= Task item =
Print each entry word for word.
Start of Block
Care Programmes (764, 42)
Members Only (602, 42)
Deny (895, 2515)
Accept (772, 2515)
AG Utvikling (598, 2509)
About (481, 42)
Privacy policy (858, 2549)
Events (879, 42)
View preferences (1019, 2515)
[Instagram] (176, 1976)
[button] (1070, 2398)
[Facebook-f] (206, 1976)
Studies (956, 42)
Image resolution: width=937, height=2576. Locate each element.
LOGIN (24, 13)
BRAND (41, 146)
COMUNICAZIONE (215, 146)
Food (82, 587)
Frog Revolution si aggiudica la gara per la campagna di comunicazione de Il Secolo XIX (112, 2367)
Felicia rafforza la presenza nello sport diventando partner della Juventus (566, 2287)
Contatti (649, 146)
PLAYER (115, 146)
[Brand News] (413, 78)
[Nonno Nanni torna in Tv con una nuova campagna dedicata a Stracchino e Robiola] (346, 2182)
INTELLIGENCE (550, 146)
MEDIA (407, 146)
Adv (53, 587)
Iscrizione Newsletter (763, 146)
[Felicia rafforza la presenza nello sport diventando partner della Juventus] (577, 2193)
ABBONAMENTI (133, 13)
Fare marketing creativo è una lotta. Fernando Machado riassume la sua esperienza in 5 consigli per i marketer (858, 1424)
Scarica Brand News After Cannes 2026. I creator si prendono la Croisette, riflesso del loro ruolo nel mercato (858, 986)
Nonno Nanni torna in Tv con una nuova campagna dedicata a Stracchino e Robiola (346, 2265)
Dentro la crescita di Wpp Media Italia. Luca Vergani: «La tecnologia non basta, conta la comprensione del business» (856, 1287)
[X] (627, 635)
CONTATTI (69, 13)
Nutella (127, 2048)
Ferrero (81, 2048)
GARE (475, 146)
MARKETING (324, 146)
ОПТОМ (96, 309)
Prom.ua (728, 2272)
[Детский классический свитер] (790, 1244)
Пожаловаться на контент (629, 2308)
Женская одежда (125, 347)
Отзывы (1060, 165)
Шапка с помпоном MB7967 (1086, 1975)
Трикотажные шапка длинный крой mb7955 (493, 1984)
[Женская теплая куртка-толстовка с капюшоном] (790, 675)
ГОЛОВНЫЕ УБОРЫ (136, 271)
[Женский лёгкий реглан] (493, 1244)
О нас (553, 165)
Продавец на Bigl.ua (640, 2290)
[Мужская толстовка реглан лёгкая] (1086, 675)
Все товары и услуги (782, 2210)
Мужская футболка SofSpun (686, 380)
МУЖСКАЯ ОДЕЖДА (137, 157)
End of Block
= The answer =
Care Programmes (764, 42)
Members Only (602, 42)
Deny (895, 2515)
Accept (772, 2515)
AG Utvikling (598, 2509)
About (481, 42)
Privacy policy (858, 2549)
Events (879, 42)
View preferences (1019, 2515)
[Instagram] (176, 1976)
[button] (1070, 2398)
[Facebook-f] (206, 1976)
Studies (956, 42)
Image resolution: width=937, height=2576. Locate each element.
LOGIN (24, 13)
BRAND (41, 146)
COMUNICAZIONE (215, 146)
Food (82, 587)
Frog Revolution si aggiudica la gara per la campagna di comunicazione de Il Secolo XIX (112, 2367)
Felicia rafforza la presenza nello sport diventando partner della Juventus (566, 2287)
Contatti (649, 146)
PLAYER (115, 146)
[Brand News] (413, 78)
[Nonno Nanni torna in Tv con una nuova campagna dedicata a Stracchino e Robiola] (346, 2182)
INTELLIGENCE (550, 146)
MEDIA (407, 146)
Adv (53, 587)
Iscrizione Newsletter (763, 146)
[Felicia rafforza la presenza nello sport diventando partner della Juventus] (577, 2193)
ABBONAMENTI (133, 13)
Fare marketing creativo è una lotta. Fernando Machado riassume la sua esperienza in 5 consigli per i marketer (858, 1424)
Scarica Brand News After Cannes 2026. I creator si prendono la Croisette, riflesso del loro ruolo nel mercato (858, 986)
Nonno Nanni torna in Tv con una nuova campagna dedicata a Stracchino e Robiola (346, 2265)
Dentro la crescita di Wpp Media Italia. Luca Vergani: «La tecnologia non basta, conta la comprensione del business» (856, 1287)
[X] (627, 635)
CONTATTI (69, 13)
Nutella (127, 2048)
Ferrero (81, 2048)
GARE (475, 146)
MARKETING (324, 146)
ОПТОМ (96, 309)
Prom.ua (728, 2272)
[Детский классический свитер] (790, 1244)
Пожаловаться на контент (629, 2308)
Женская одежда (125, 347)
Отзывы (1060, 165)
Шапка с помпоном MB7967 (1086, 1975)
Трикотажные шапка длинный крой mb7955 (493, 1984)
[Женская теплая куртка-толстовка с капюшоном] (790, 675)
ГОЛОВНЫЕ УБОРЫ (136, 271)
[Женский лёгкий реглан] (493, 1244)
О нас (553, 165)
Продавец на Bigl.ua (640, 2290)
[Мужская толстовка реглан лёгкая] (1086, 675)
Все товары и услуги (782, 2210)
Мужская футболка SofSpun (686, 380)
МУЖСКАЯ ОДЕЖДА (137, 157)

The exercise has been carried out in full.